При построении регрессионной модели прогностическими факторами уровней sFasL в сыворотке крови оказались число пораженных коронарных артерий и вид реперфузии: F (2; 65)=496; p=0,001, константа p=0,020, для числа пораженных коронарных артерий β=0,279; р=0,016; для вида реперфузии β=0,420; р<0,001; R2=0,207, скорректированный R2=0,183. Следовательно, с известной долей уверенности можно констатировать причинно-следственные связи между современными методами реперфузии миокарда и активностью процессов апоптоза, опосредованного Fas.
В период пребывания больных в стационаре не зафиксировано ни одного повторного ИМ, однако группы различались между собой по частоте развития ранней постинфарктной стенокардии: отсутствие случаев у молодых пациентов против 14,8% случаев у пожилых больных (р=0,046). Несмотря на возраст, молодые пациенты с ИМ не отличались по частоте развития ХСН при выписке: у 50% молодых и у 57,1% пожилых больных ХСН соответствовала II стадии и ФК II по классификации NYHA (р=0,319).
После адекватной реперфузионной терапии за период длительного наблюдения у молодых больных произошло снижение концентраций sFas и отношения sFas/sFasL, при этом уровень sFasL значимо не увеличился (табл. 2).
При динамическом наблюдении в течение 7,0 мес (5,7—10,9 мес) зафиксировано 4 (26,7%) повторных коронарных осложнения в виде нестабильной стенокардии, потребовавшей операции реваскуляризации в 2 случаях: 1 аортокоронарное шунтирование и 1 ЧКВ. У остальных 11 (73,3%) пациентов ИБС имела стабильное течение со стенокардией напряжения ФК ≤I.
При сравнении между группами больных с развитием нестабильной стенокардии и пациентов со стабильным течением ИБС за период длительного наблюдения выявлены различия ранних постинфарктных концентраций sFasL: 89,50±8,06 и 61,00±19,26 пг/мл соответственно (z=–2,268; р=0,016). Методом построения ROC-кривых установлено, что для прогнозирования нового коронарного осложнения в течение 6—8 мес у молодых больных может быть использован уровень sFasL через 2 нед после ИМ. Площадь под кривой 0,900, SE=0,095 (р=0,024), точка разделения — уровень sFasL 84,0 пг/мл, чувствительность — 75%, специфичность — 90%. Концентрация sFas в той же временной точке не имела прогностической значимости.

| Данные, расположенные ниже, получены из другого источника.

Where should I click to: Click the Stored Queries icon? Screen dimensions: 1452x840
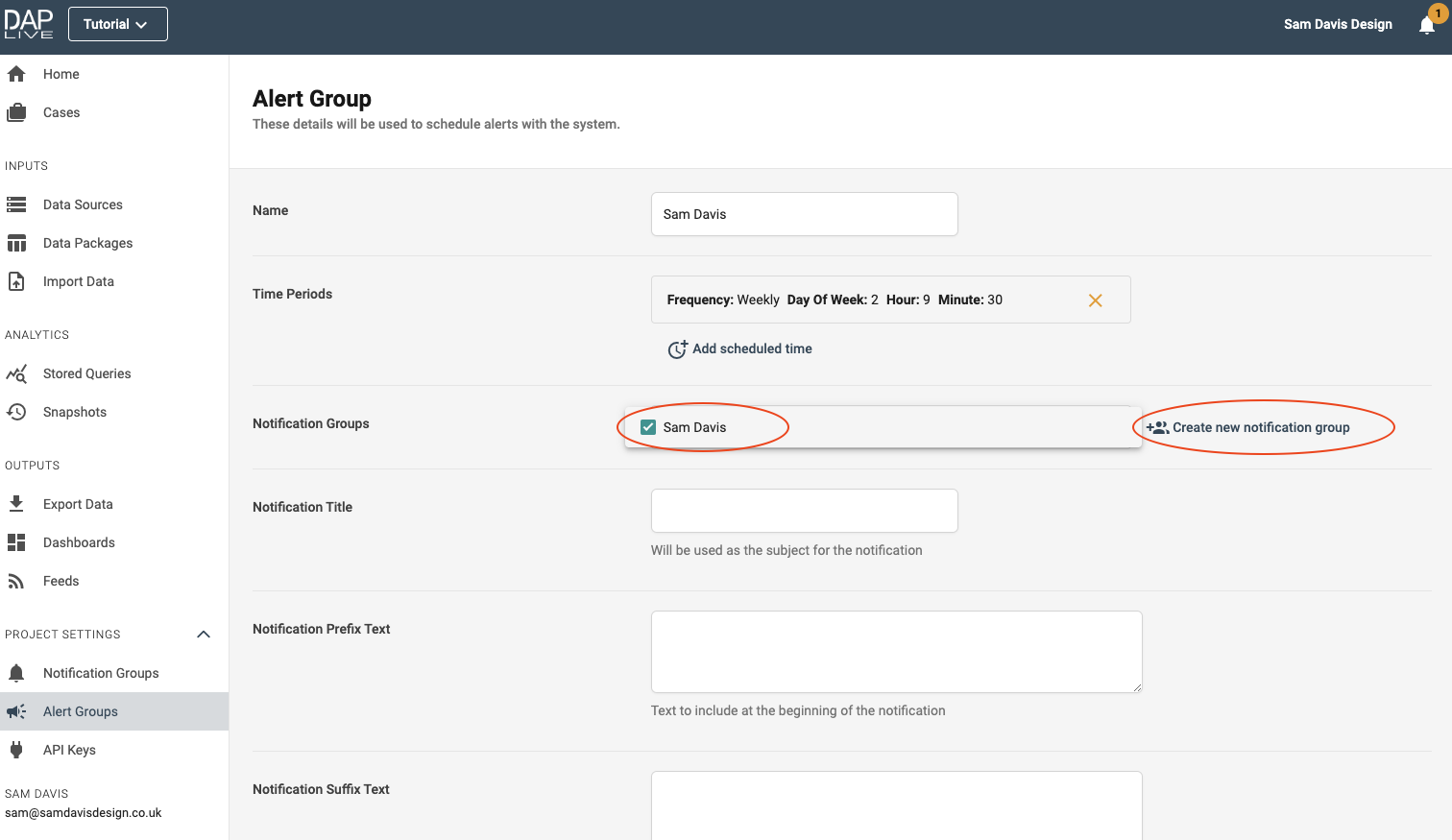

Таким образом, sFasL оказался чувствительным гуморальным фактором у молодых больных при измерении в сыворотке в раннем постинфарктном периоде.

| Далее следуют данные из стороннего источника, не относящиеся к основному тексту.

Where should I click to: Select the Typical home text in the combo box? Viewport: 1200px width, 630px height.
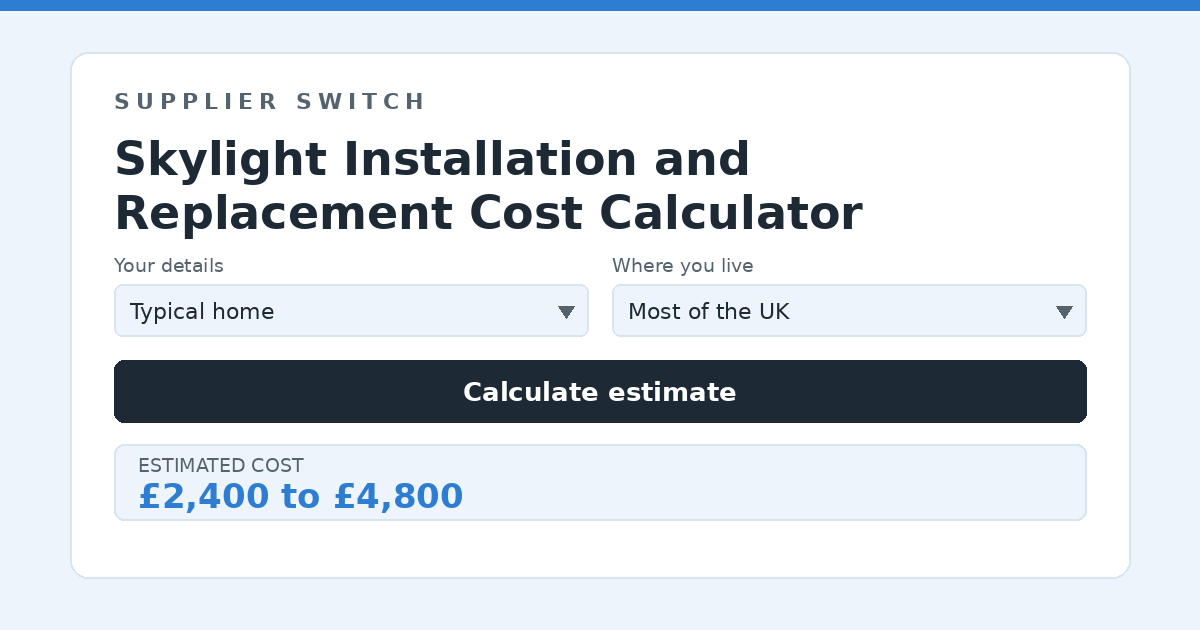202,312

После адекватной реперфузионной терапии в группе молодых больных ИМ за период длительного наблюдения ХСН не прогрессировала по ФК NYHA и соответствовала I—II стадии: через 2 нед и 6—8 мес наблюдения число пациентов с I ФК составило 8 и 10 соответственно, а со II ФК — 7 и 5 соответственно (р=0,714).

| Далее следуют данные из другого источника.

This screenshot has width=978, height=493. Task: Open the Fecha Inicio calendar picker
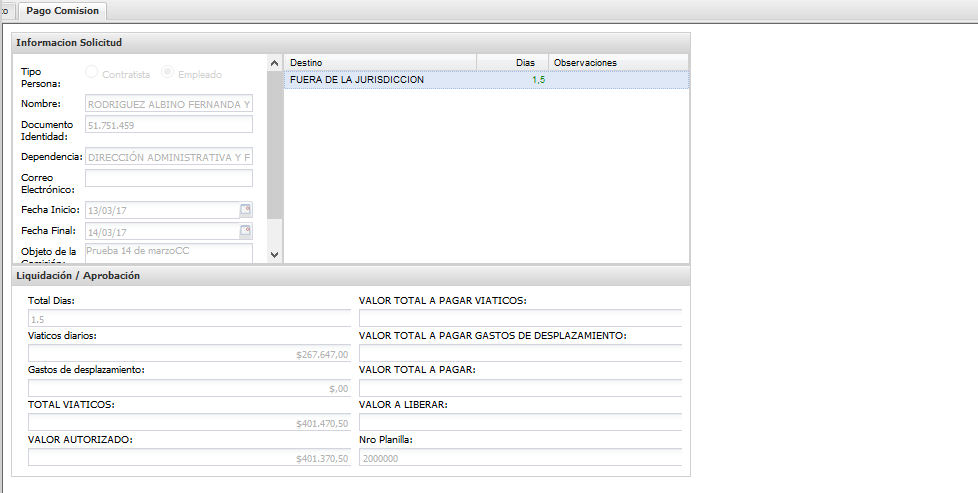(x=245, y=210)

Таким образом, активная реперфузионная тактика применялась у 83,3% молодых и 73,9% пожилых больных ИМ со стойким подъемом сегмента ST на ЭКГ, причем в плане ее краткосрочного влияния самым показательным маркером является уровень sFasL в сыворотке крови, максимально реагирующий на комбинацию ТЛТ и ЧКВ и в меньшей степени — на первичное ЧКВ. Поэтому первичное ЧКВ является предпочтительной методикой реперфузионной стратегии при ОКСпST. Уровни sFas и sFasL и их динамика в постинфарктном периоде имеют дополнительное стратификационное значение при определении риска развития повторных коронарных осложнений; при уровне sFasL >84 пг/мл риск развития этих осложнений расценивается как высокий. При условии адекватной реперфузионной терапии у молодых больных через 6—8 мес после ИМ не происходит прогрессирования ХСН и отмечается снижение уровня sFas.
Выполненное исследование демонстрирует признаки активации процессов апоптоза, опосредованного Fas, у больных ИМ. Показаны возможности использования уровней биомаркеров апоптоза с целью дополнительной стратификации риска у молодых пациентов, а также проанализировано влияние современной реперфузионной стратегии на апоптоз, опосредованный Fas, в раннем постинфарктном периоде. Полученные результаты свидетельствуют о необходимости детального изучения этиологических и патогенетических ассоциаций программированной гибели клеток при ИБС и о потенциале их практического применения в области неотложной кардиологии.